但AIGC的内容产出方式也面临着一些挑战:
(1)尽管AIGC在技术上已经有了一定的突破,但目前它仍面临着一些挑战。受技术发展的限制,AIGC在语义理解、创意生成等方面还存在着一定的局限性。比如在AI仅扮演辅助角色,人类依然需要在关键环节创作内容或输入指令,AI暂不具备成为创作者进行自主创作的能力,目前内容生产仍是以PGC和UGC为主,AI生产为辅。

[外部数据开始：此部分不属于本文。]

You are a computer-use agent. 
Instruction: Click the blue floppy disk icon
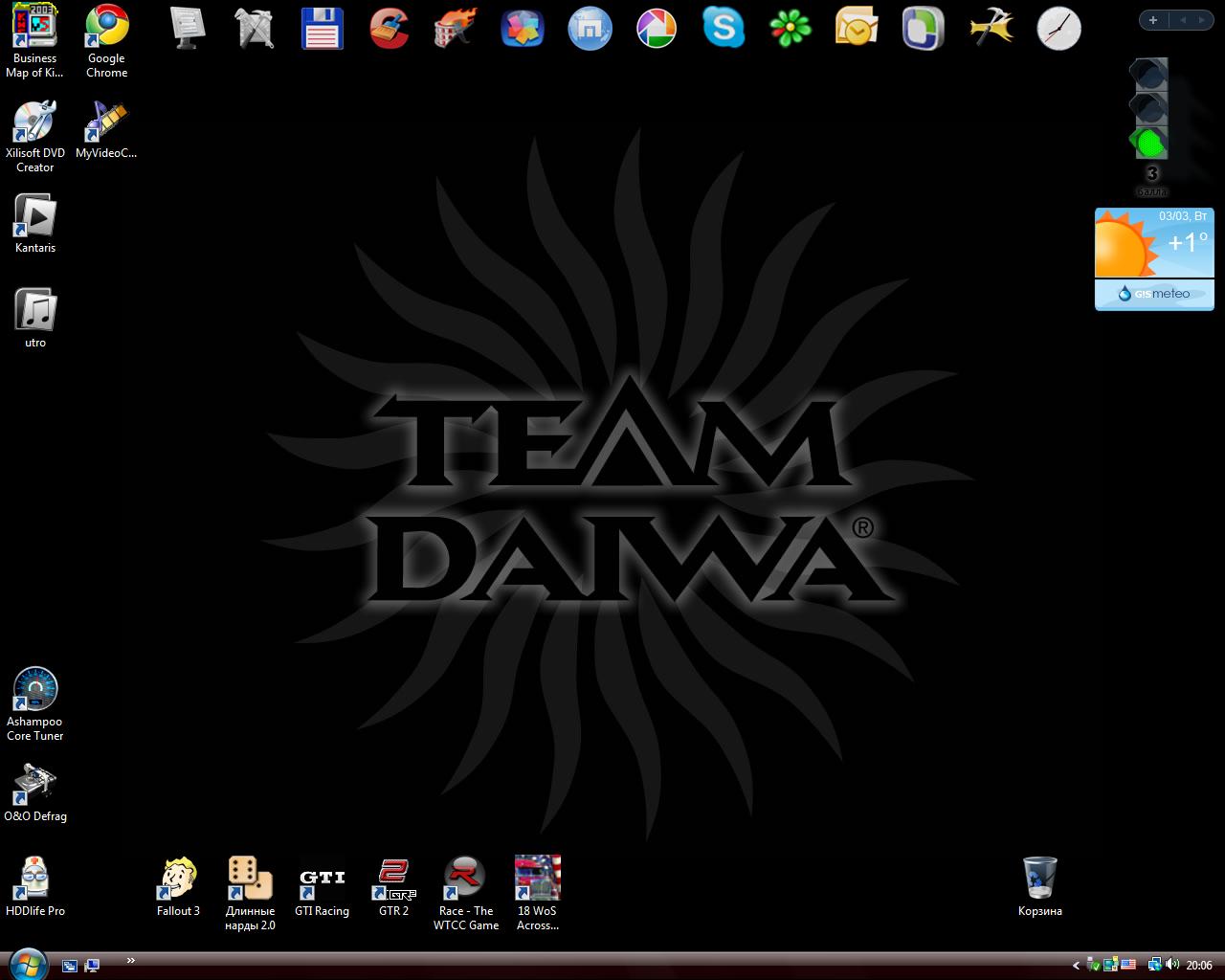[x=323, y=28]
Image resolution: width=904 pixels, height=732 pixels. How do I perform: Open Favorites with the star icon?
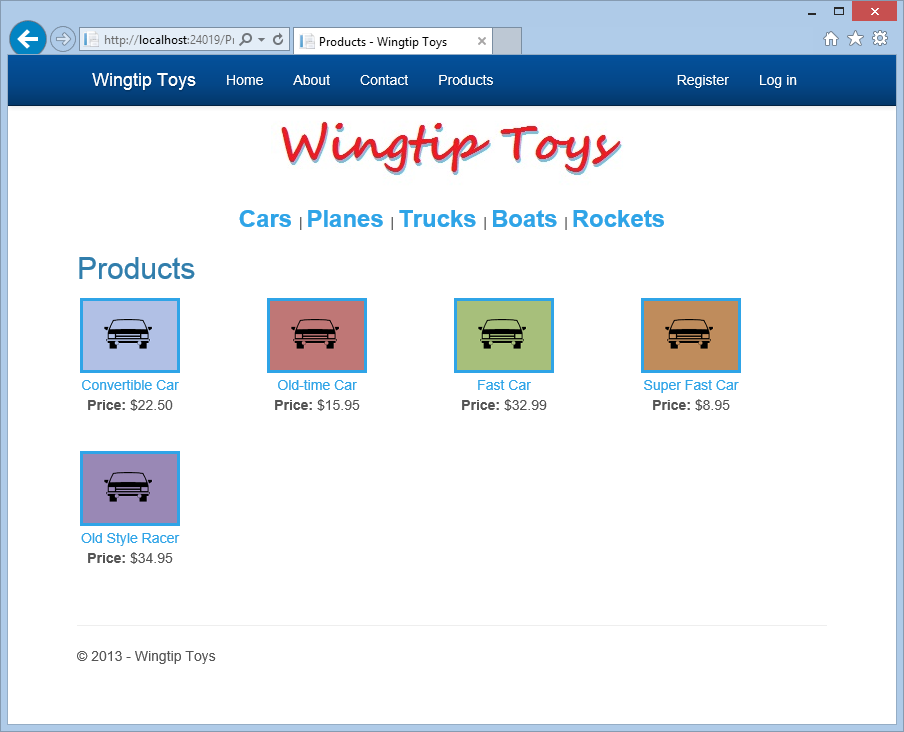(855, 37)
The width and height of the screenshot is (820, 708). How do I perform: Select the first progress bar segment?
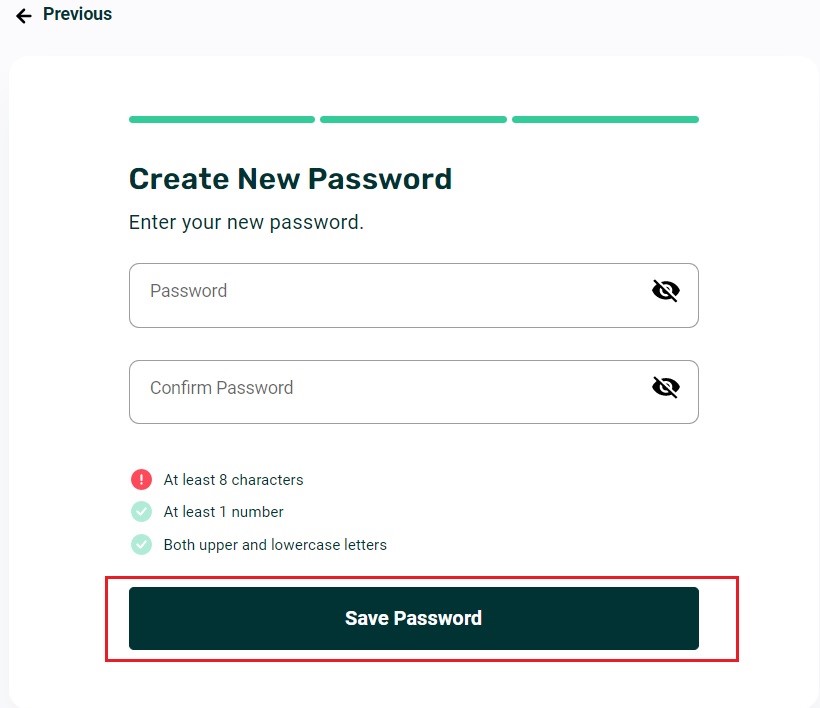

随着数据、算法等核心要素不断升级迭代,AIGC或将打破传统的人为局限,实现独立创作,创造更加多元化的内容。因此,在未来的发展中,AIGC还需要不断优化和完善,才能更好地服务于自媒体产业的发展。
(2)数据隐私和安全:AIGC需要确保客户数据的隐私和安全。随着数据泄露和滥用的风险日益增加,从业公司需要采取严格的安全措施,包括数据加密、访问控制和监测机制,以保护客户数据的机密性和完整性。
(3)道德和伦理问题:人工智能技术的广泛应用引发了一系列道德和伦理问题。例如,算法偏见、隐私侵犯、人工智能在就业领域的影响等。AIGC需要制定并遵守道德准则,确保其技术和应用的合法性、公正性和社会责任感。
(3)法规和监管环境:随着人工智能技术的迅猛发展,各国和地区开始加强对其监管的法规和政策制定。AIGC需要密切关注相关法律法规的变化,确保其业务符合当地和全球的法律要求。同时,公司还需积极参与行业标准的制定和合规实践的建立,以维护自身的合法性和可持续发展。
3 AIGC的发展趋势
随着计算机硬件算力和算法模型的不断升级,出现了大量的内容生产力工具,比如 ChatGPT、Midjourney、Stable Diffusion等。这些工具大大提高了内容创作的效率,降低了创作门槛,各领域的内容创作者都在经历着一场名为AIGC的时代浪潮。AIGC技术带来的创新和变革让内容创作者们的想象力和创意无限扩展,同时也挑战着传统的观念和传播方式。在AIGC的模式下,创作者的进入门槛极低,可以说,在AIGC的帮助下一个人就能成为一个工作室,每个人都可以零门槛成为优质内容的创作者。
AIGC在创作上低成本、高产出的特性使得它必然会被商业化,成为娱乐大众的一股新势力。AIGC将实现内容生态的无限供应,AIGC在生产效率上将超越PGC,内容质量也超越PGC,同时兼顾生产效率与专业性,将彻底改变内容生产的格局。